2. Self-updating values → a separate key-value path with change detection

Values the firmware writes on its own — lifetime energy totals, engine hours, extrema, power-cycle counts, IMU event counters — use a different namespace and a different mechanism: loadNVSData() restores them at boot, and saveNVSDataFull() persists them (both in 5_functions.ino).

Because these values change constantly, two protections keep flash wear and loop timing under control:

  • Shadow-variable change detection. Every persisted value has a prev_* shadow; the save routine writes only the keys whose live value differs from the shadow, and commits nothing at all if nothing changed. initNVSCache() seeds the shadows at boot so the first save after a reboot doesn't falsely rewrite everything.
  • Timing discipline. A key-value commit can stall the CPU for a long moment during a flash sector erase, so the full save deliberately runs only at safe moments — primarily when the alternator field has just switched off and during the shutdown sequence — never in the middle of active voltage control.
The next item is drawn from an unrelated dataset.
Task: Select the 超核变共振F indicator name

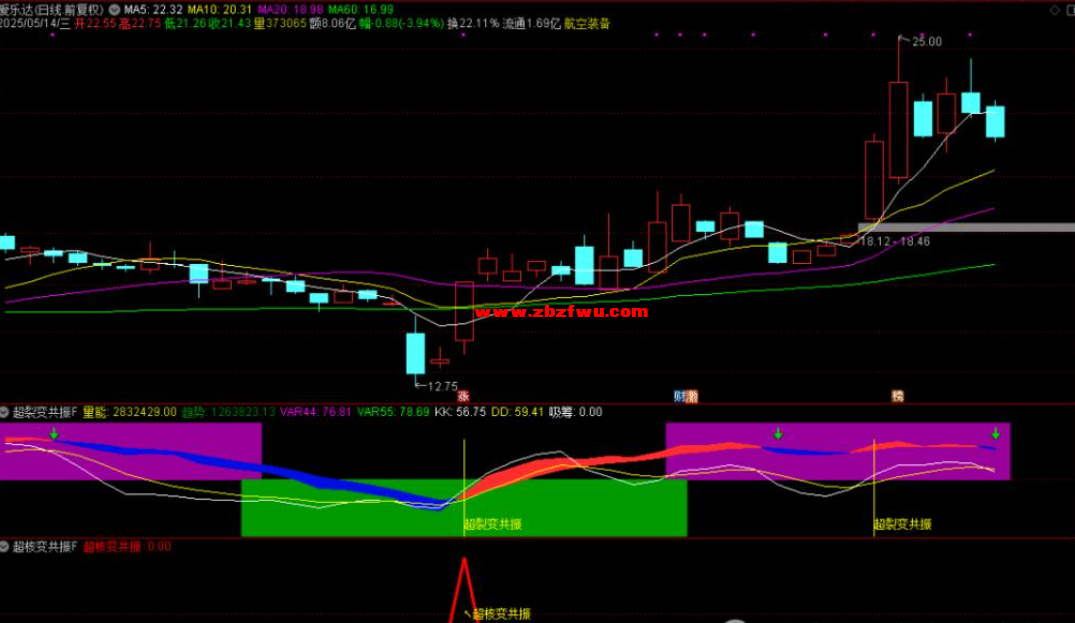Action: coord(45,547)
3. The filesystem (LittleFS) → larger blobs only

The filesystem is for things that are genuinely file-shaped:

  • JSON documents — for example the vessel description (/vessel_info.json, read in InitSystemSettings()).
  • History rings and logs — RAM-resident history buffers are periodically or at-shutdown dumped to backup files and restored at the next boot (see dumpLongTermRing() / restoreLongTermRing() and restoreSensorRingFromLittleFS() in 2_functions.ino), plus the tuning and step-test logs.
  • The web dashboard assets — the compressed (gzip) HTML/JS/CSS bundle is served straight off flash. The web assets live in their own filesystem areas, separate from the user-data area, with a factory copy kept as a fallback alongside the updatable production copy.
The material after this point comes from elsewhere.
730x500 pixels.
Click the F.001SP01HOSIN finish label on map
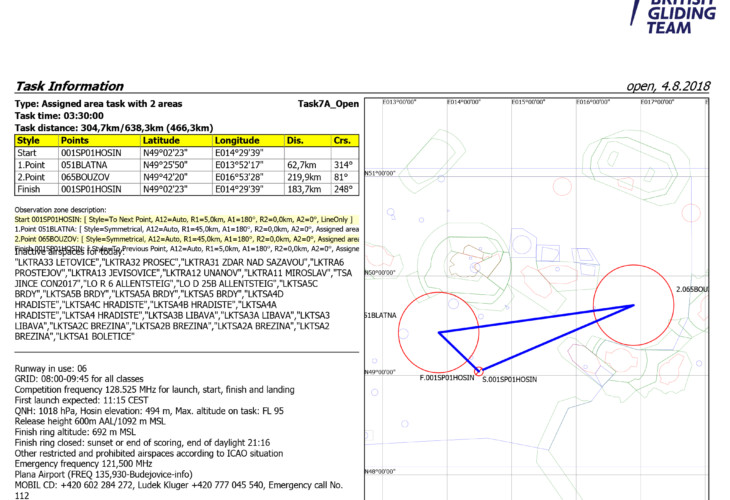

4. WiFi credentials and the interface password → key-value storage too

Network credentials (station SSID and password, the access-point credentials, the first-boot-complete flag) and the dashboard password are ordinary entries in the settings namespace — see the NK_* keys used by setupWiFi() in 3_functions.ino and loadPasswordHash() in 5_functions.ino. They are not files, and they migrate through the same one-time legacy import as everything else.

Why the split exists

The user-data filesystem is high-churn — rings, logs, and backups are written constantly — and it is mounted with format-on-fail (see ensureLittleFS() in 5_functions.ino): if the filesystem is ever corrupted, it is silently reformatted so the device always comes up. That tradeoff is acceptable for replaceable history data, but not for user settings. Moving settings (and WiFi credentials, and the password) into key-value storage means a filesystem wipe costs you some history plots, never your configuration.

Flash layout, qualitatively

Without getting into the actual table (which is a build artifact and changes), the flash is divided into:

  • Two firmware areas — a factory image and an updatable production image. The factory image doubles as the recovery installer: over-the-air updates reboot into it, and it downloads, verifies, and writes the new production image. See OTA Updates.
  • A key-value store (NVS) — settings, lifetime counters, learned tables, and update flags.
  • Filesystem areas — the web dashboard assets (factory and production copies) and the user-data filesystem for JSON, rings, and logs described above.

If you need the live layout on a real device, the firmware prints it at boot — see printPartitionInfo() called from setup().